__Task instructions__
Set down all of the entries precisely as they were written.

__Materials provided__
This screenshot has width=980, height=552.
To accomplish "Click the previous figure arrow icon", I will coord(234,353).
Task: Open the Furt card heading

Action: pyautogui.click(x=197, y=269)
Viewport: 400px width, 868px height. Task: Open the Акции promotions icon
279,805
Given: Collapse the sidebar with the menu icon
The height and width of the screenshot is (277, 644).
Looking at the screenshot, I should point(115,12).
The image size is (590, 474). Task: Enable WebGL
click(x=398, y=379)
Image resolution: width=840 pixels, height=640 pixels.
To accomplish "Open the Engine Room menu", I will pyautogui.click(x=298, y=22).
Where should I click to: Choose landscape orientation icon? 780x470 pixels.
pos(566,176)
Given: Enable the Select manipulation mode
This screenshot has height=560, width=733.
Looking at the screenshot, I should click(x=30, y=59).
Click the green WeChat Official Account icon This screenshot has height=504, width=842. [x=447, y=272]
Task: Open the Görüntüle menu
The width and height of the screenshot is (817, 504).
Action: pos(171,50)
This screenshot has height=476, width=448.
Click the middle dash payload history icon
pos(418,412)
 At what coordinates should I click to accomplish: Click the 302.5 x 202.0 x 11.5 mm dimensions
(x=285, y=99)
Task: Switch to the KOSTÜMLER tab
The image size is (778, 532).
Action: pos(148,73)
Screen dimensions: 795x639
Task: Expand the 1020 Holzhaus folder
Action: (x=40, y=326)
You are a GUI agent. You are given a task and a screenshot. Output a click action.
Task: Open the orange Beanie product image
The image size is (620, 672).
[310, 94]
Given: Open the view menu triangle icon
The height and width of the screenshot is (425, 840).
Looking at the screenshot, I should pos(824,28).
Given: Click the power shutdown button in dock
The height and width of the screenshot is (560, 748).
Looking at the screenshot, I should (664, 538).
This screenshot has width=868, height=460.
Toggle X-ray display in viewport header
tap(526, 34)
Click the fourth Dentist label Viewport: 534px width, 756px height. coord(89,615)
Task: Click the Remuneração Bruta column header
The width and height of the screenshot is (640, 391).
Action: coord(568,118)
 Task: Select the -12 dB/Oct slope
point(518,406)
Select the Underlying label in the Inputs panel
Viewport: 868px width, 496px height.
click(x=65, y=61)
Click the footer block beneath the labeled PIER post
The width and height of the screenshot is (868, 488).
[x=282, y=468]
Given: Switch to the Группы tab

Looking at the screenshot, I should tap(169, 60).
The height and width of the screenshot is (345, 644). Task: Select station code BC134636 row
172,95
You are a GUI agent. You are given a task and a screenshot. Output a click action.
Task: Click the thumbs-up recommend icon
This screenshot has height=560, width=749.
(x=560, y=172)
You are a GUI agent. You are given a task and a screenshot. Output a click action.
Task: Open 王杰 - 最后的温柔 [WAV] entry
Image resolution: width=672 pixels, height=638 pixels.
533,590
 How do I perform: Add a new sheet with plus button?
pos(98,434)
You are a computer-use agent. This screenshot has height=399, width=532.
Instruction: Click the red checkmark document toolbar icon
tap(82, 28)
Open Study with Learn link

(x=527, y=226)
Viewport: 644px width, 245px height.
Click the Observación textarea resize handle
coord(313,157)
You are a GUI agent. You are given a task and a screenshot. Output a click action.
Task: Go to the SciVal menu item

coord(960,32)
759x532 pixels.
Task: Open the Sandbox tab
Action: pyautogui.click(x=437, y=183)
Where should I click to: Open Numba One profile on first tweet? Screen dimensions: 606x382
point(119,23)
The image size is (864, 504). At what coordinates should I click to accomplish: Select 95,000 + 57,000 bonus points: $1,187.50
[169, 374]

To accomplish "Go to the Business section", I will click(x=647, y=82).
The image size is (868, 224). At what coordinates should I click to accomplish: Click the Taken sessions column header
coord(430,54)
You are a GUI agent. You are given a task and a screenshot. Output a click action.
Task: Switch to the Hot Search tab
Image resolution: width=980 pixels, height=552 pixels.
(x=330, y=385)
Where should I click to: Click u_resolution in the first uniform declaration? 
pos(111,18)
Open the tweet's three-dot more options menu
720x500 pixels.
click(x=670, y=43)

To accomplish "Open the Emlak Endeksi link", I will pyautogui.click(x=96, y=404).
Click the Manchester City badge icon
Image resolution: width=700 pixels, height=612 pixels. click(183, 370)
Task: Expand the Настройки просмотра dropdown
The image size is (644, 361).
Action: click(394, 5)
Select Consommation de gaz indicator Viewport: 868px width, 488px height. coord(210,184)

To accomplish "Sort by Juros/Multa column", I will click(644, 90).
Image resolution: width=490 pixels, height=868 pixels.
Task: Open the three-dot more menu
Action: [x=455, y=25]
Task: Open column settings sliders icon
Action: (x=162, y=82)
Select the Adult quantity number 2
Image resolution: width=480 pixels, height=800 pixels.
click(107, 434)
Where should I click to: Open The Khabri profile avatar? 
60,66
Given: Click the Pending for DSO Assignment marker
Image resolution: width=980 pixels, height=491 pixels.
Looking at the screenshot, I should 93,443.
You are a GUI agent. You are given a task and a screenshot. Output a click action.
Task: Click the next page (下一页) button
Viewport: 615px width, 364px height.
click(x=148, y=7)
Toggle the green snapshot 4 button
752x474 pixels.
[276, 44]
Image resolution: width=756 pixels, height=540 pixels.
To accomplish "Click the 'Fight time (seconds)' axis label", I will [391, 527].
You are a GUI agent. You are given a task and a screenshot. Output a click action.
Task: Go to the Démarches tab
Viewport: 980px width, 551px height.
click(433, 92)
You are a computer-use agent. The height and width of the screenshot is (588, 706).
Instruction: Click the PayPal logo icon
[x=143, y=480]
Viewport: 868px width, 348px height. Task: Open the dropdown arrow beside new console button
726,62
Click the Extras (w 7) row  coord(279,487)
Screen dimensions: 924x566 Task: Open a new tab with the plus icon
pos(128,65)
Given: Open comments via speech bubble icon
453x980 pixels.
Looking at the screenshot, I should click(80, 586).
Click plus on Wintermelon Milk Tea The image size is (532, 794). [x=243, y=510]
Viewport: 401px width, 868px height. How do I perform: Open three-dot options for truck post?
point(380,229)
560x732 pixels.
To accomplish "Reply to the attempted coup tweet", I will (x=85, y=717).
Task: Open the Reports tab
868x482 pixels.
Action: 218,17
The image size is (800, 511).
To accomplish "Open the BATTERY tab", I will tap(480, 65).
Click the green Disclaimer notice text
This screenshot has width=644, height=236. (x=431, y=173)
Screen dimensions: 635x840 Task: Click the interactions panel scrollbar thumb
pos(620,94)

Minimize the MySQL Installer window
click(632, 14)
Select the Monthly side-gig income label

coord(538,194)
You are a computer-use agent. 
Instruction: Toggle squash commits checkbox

__Task output__
This screenshot has width=980, height=552.
To accomplish "Click the previous figure arrow icon", I will coord(234,353).
Task: Open the Furt card heading

Action: pyautogui.click(x=197, y=269)
Viewport: 400px width, 868px height. Task: Open the Акции promotions icon
279,805
Given: Collapse the sidebar with the menu icon
The height and width of the screenshot is (277, 644).
Looking at the screenshot, I should point(115,12).
The image size is (590, 474). Task: Enable WebGL
click(x=398, y=379)
Image resolution: width=840 pixels, height=640 pixels.
To accomplish "Open the Engine Room menu", I will pyautogui.click(x=298, y=22).
Where should I click to: Choose landscape orientation icon? 780x470 pixels.
pos(566,176)
Given: Enable the Select manipulation mode
This screenshot has height=560, width=733.
Looking at the screenshot, I should click(x=30, y=59).
Click the green WeChat Official Account icon This screenshot has height=504, width=842. [x=447, y=272]
Task: Open the Görüntüle menu
The width and height of the screenshot is (817, 504).
Action: pos(171,50)
This screenshot has height=476, width=448.
Click the middle dash payload history icon
pos(418,412)
 At what coordinates should I click to accomplish: Click the 302.5 x 202.0 x 11.5 mm dimensions
(x=285, y=99)
Task: Switch to the KOSTÜMLER tab
The image size is (778, 532).
Action: pos(148,73)
Screen dimensions: 795x639
Task: Expand the 1020 Holzhaus folder
Action: (x=40, y=326)
You are a GUI agent. You are given a task and a screenshot. Output a click action.
Task: Open the orange Beanie product image
The image size is (620, 672).
[310, 94]
Given: Open the view menu triangle icon
The height and width of the screenshot is (425, 840).
Looking at the screenshot, I should pos(824,28).
Given: Click the power shutdown button in dock
The height and width of the screenshot is (560, 748).
Looking at the screenshot, I should (664, 538).
This screenshot has width=868, height=460.
Toggle X-ray display in viewport header
tap(526, 34)
Click the fourth Dentist label Viewport: 534px width, 756px height. coord(89,615)
Task: Click the Remuneração Bruta column header
The width and height of the screenshot is (640, 391).
Action: coord(568,118)
 Task: Select the -12 dB/Oct slope
point(518,406)
Select the Underlying label in the Inputs panel
Viewport: 868px width, 496px height.
click(x=65, y=61)
Click the footer block beneath the labeled PIER post
The width and height of the screenshot is (868, 488).
[x=282, y=468]
Given: Switch to the Группы tab

Looking at the screenshot, I should tap(169, 60).
The height and width of the screenshot is (345, 644). Task: Select station code BC134636 row
172,95
You are a GUI agent. You are given a task and a screenshot. Output a click action.
Task: Click the thumbs-up recommend icon
This screenshot has height=560, width=749.
(x=560, y=172)
You are a GUI agent. You are given a task and a screenshot. Output a click action.
Task: Open 王杰 - 最后的温柔 [WAV] entry
Image resolution: width=672 pixels, height=638 pixels.
533,590
 How do I perform: Add a new sheet with plus button?
pos(98,434)
You are a computer-use agent. This screenshot has height=399, width=532.
Instruction: Click the red checkmark document toolbar icon
tap(82, 28)
Open Study with Learn link

(x=527, y=226)
Viewport: 644px width, 245px height.
Click the Observación textarea resize handle
coord(313,157)
You are a GUI agent. You are given a task and a screenshot. Output a click action.
Task: Go to the SciVal menu item

coord(960,32)
759x532 pixels.
Task: Open the Sandbox tab
Action: pyautogui.click(x=437, y=183)
Where should I click to: Open Numba One profile on first tweet? Screen dimensions: 606x382
point(119,23)
The image size is (864, 504). At what coordinates should I click to accomplish: Select 95,000 + 57,000 bonus points: $1,187.50
[169, 374]

To accomplish "Go to the Business section", I will click(x=647, y=82).
The image size is (868, 224). At what coordinates should I click to accomplish: Click the Taken sessions column header
coord(430,54)
You are a GUI agent. You are given a task and a screenshot. Output a click action.
Task: Switch to the Hot Search tab
Image resolution: width=980 pixels, height=552 pixels.
(x=330, y=385)
Where should I click to: Click u_resolution in the first uniform declaration? 
pos(111,18)
Open the tweet's three-dot more options menu
720x500 pixels.
click(x=670, y=43)

To accomplish "Open the Emlak Endeksi link", I will pyautogui.click(x=96, y=404).
Click the Manchester City badge icon
Image resolution: width=700 pixels, height=612 pixels. click(183, 370)
Task: Expand the Настройки просмотра dropdown
The image size is (644, 361).
Action: click(394, 5)
Select Consommation de gaz indicator Viewport: 868px width, 488px height. coord(210,184)

To accomplish "Sort by Juros/Multa column", I will click(644, 90).
Image resolution: width=490 pixels, height=868 pixels.
Task: Open the three-dot more menu
Action: [x=455, y=25]
Task: Open column settings sliders icon
Action: (x=162, y=82)
Select the Adult quantity number 2
Image resolution: width=480 pixels, height=800 pixels.
click(107, 434)
Where should I click to: Open The Khabri profile avatar? 
60,66
Given: Click the Pending for DSO Assignment marker
Image resolution: width=980 pixels, height=491 pixels.
Looking at the screenshot, I should 93,443.
You are a GUI agent. You are given a task and a screenshot. Output a click action.
Task: Click the next page (下一页) button
Viewport: 615px width, 364px height.
click(x=148, y=7)
Toggle the green snapshot 4 button
752x474 pixels.
[276, 44]
Image resolution: width=756 pixels, height=540 pixels.
To accomplish "Click the 'Fight time (seconds)' axis label", I will [391, 527].
You are a GUI agent. You are given a task and a screenshot. Output a click action.
Task: Go to the Démarches tab
Viewport: 980px width, 551px height.
click(433, 92)
You are a computer-use agent. The height and width of the screenshot is (588, 706).
Instruction: Click the PayPal logo icon
[x=143, y=480]
Viewport: 868px width, 348px height. Task: Open the dropdown arrow beside new console button
726,62
Click the Extras (w 7) row  coord(279,487)
Screen dimensions: 924x566 Task: Open a new tab with the plus icon
pos(128,65)
Given: Open comments via speech bubble icon
453x980 pixels.
Looking at the screenshot, I should click(80, 586).
Click plus on Wintermelon Milk Tea The image size is (532, 794). [x=243, y=510]
Viewport: 401px width, 868px height. How do I perform: Open three-dot options for truck post?
point(380,229)
560x732 pixels.
To accomplish "Reply to the attempted coup tweet", I will (x=85, y=717).
Task: Open the Reports tab
868x482 pixels.
Action: 218,17
The image size is (800, 511).
To accomplish "Open the BATTERY tab", I will tap(480, 65).
Click the green Disclaimer notice text
This screenshot has width=644, height=236. (x=431, y=173)
Screen dimensions: 635x840 Task: Click the interactions panel scrollbar thumb
pos(620,94)

Minimize the MySQL Installer window
click(632, 14)
Select the Monthly side-gig income label

coord(538,194)
You are a computer-use agent. 
Instruction: Toggle squash commits checkbox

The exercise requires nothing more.